▶ **Task description**:
Reading down the listing below, count the lines where the word "height" shows up, then give only that count.

▶ **Given data**:

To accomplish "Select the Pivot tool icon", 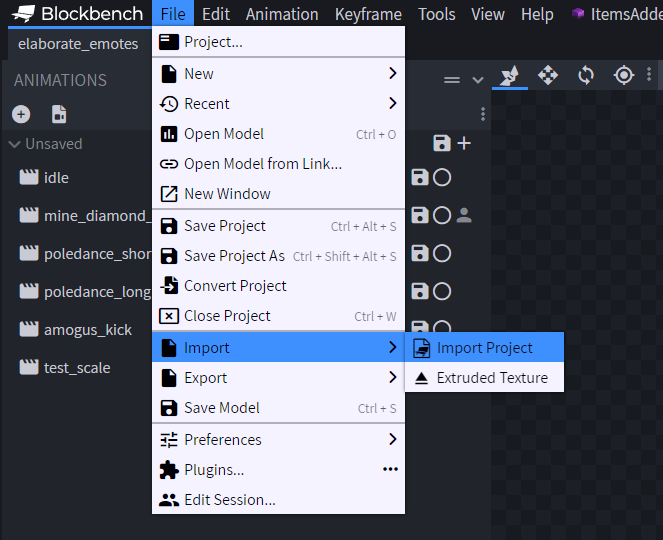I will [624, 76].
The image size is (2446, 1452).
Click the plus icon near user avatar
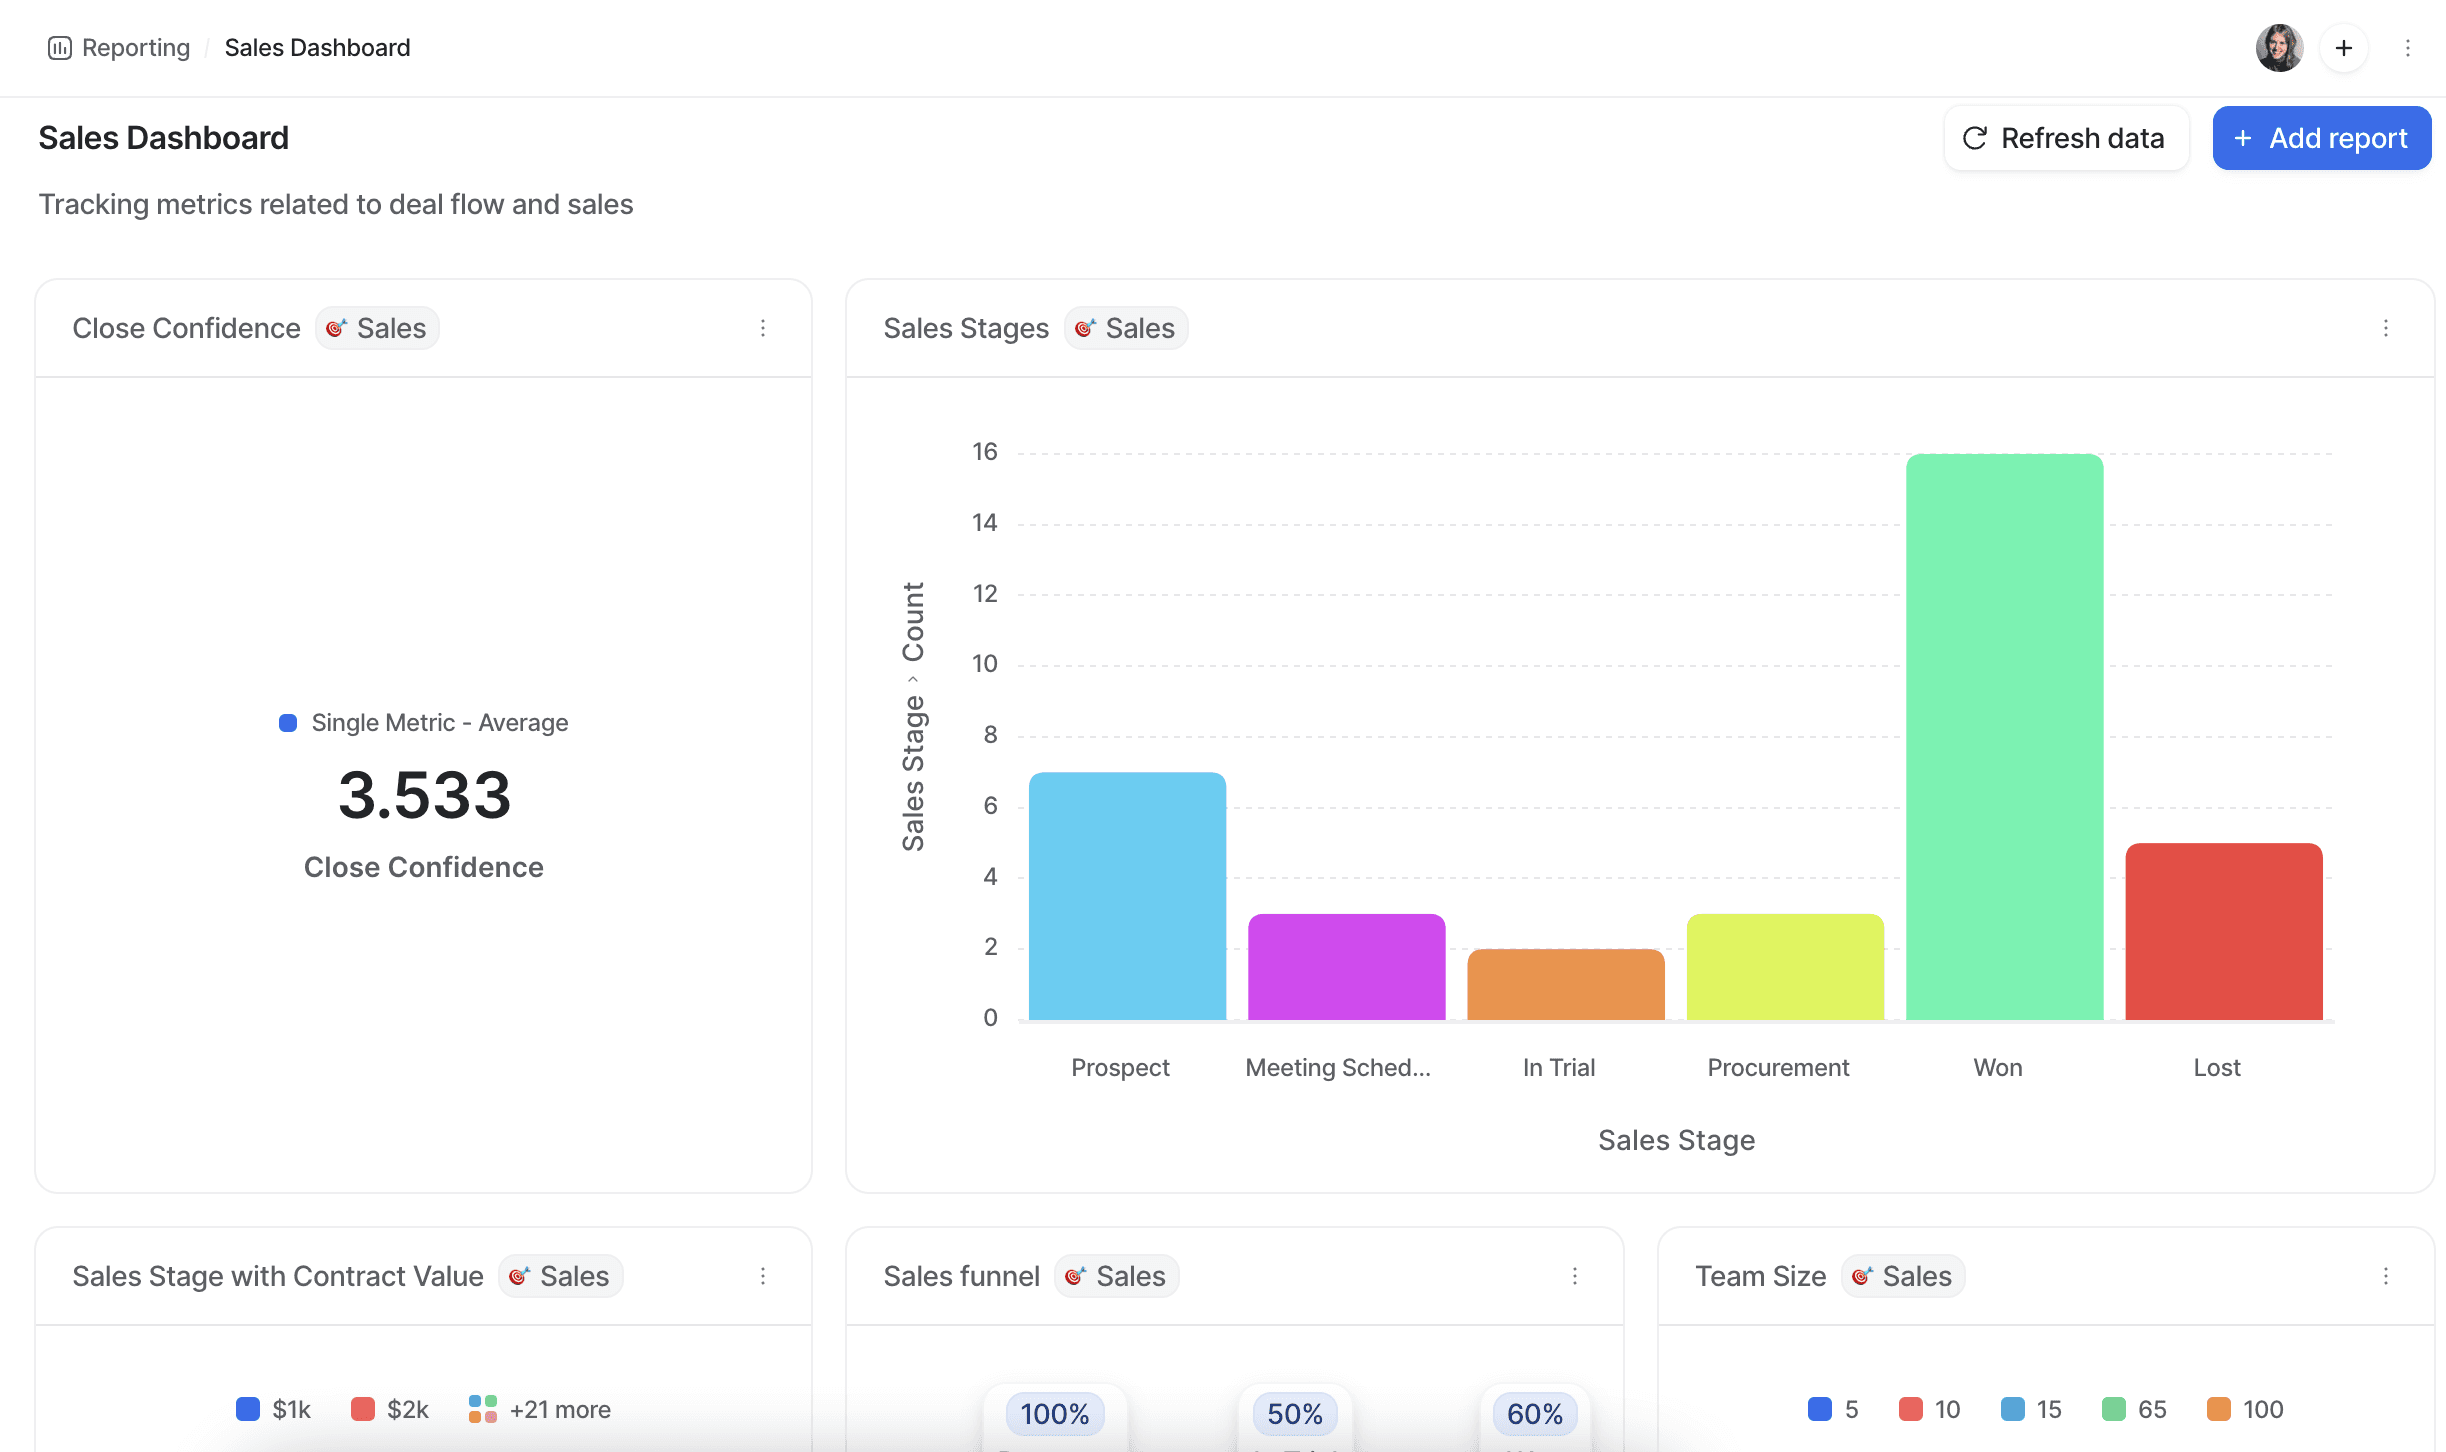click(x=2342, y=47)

---

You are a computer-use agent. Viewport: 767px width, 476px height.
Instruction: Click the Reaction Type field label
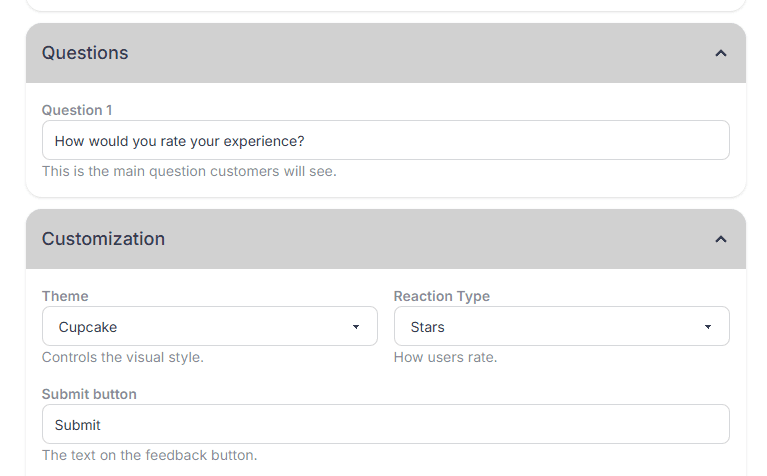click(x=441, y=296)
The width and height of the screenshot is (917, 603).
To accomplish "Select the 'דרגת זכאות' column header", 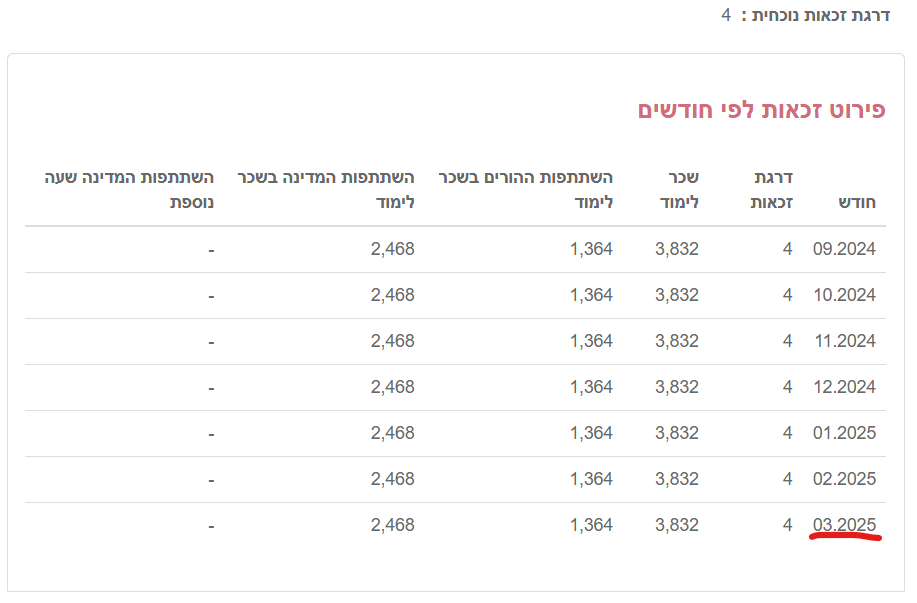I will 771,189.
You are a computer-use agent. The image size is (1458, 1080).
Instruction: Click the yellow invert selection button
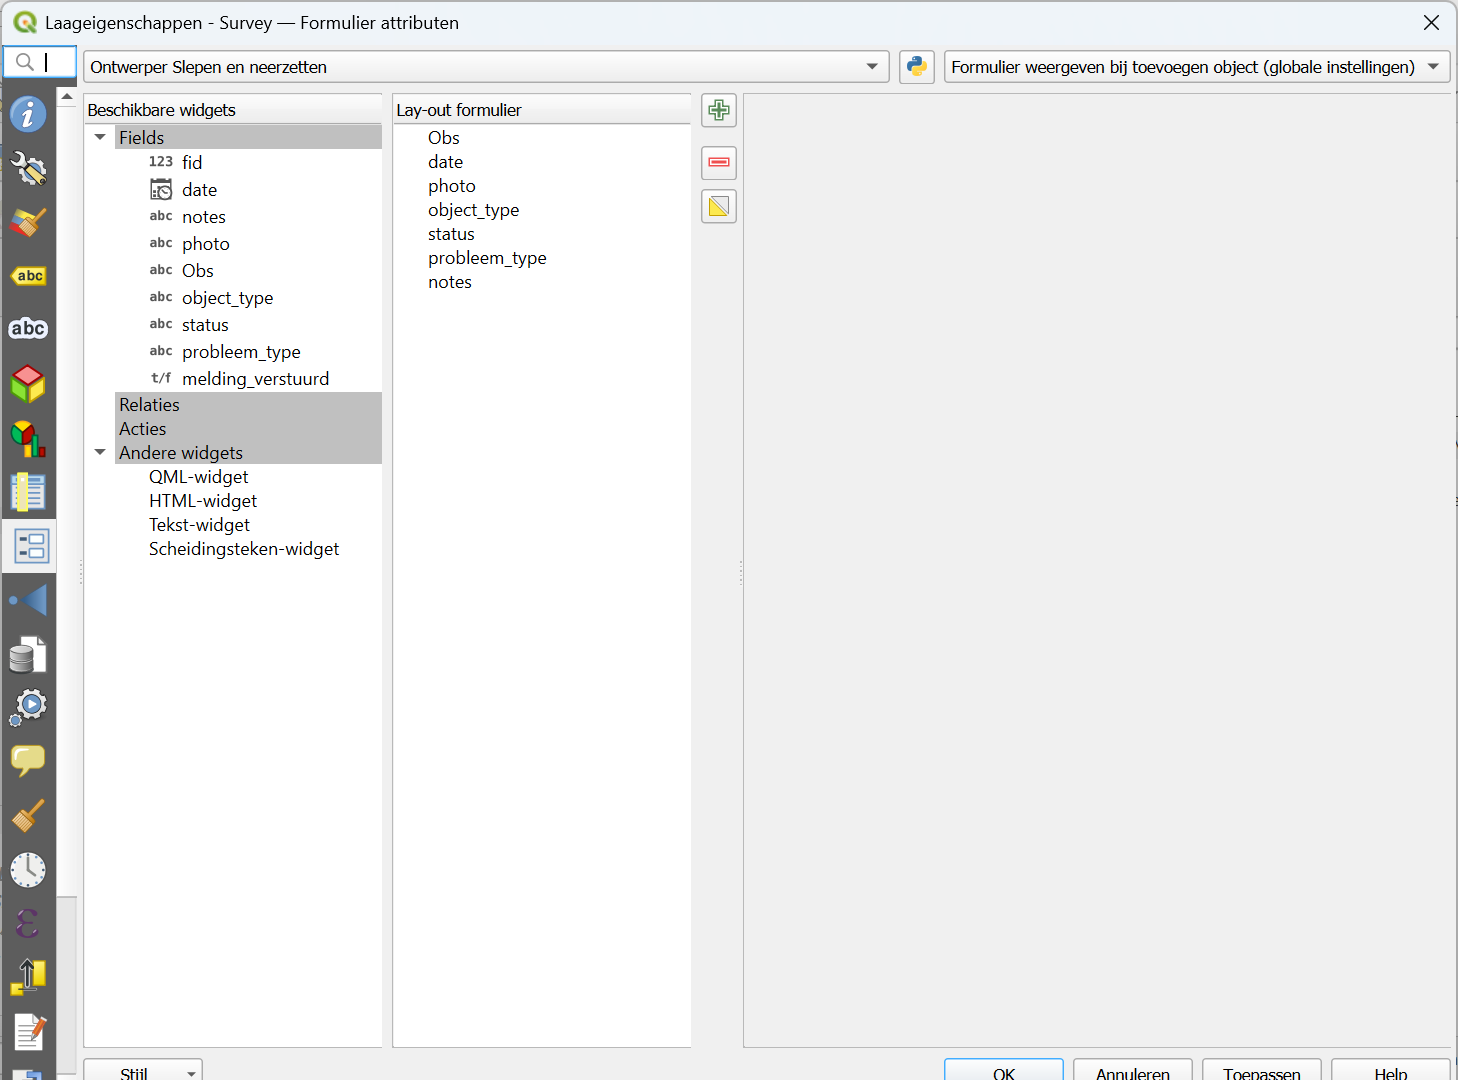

▶ **Completed task**:
2